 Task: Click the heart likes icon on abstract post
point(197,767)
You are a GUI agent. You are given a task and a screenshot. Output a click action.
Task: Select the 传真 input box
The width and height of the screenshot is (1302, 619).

§ About this exercise: For each line of the listing that holds the word "screenshot", show that line.

§ Solution to this exercise:
You are a GUI agent. You are given a task and a screenshot. Output a click action.
The width and height of the screenshot is (1302, 619).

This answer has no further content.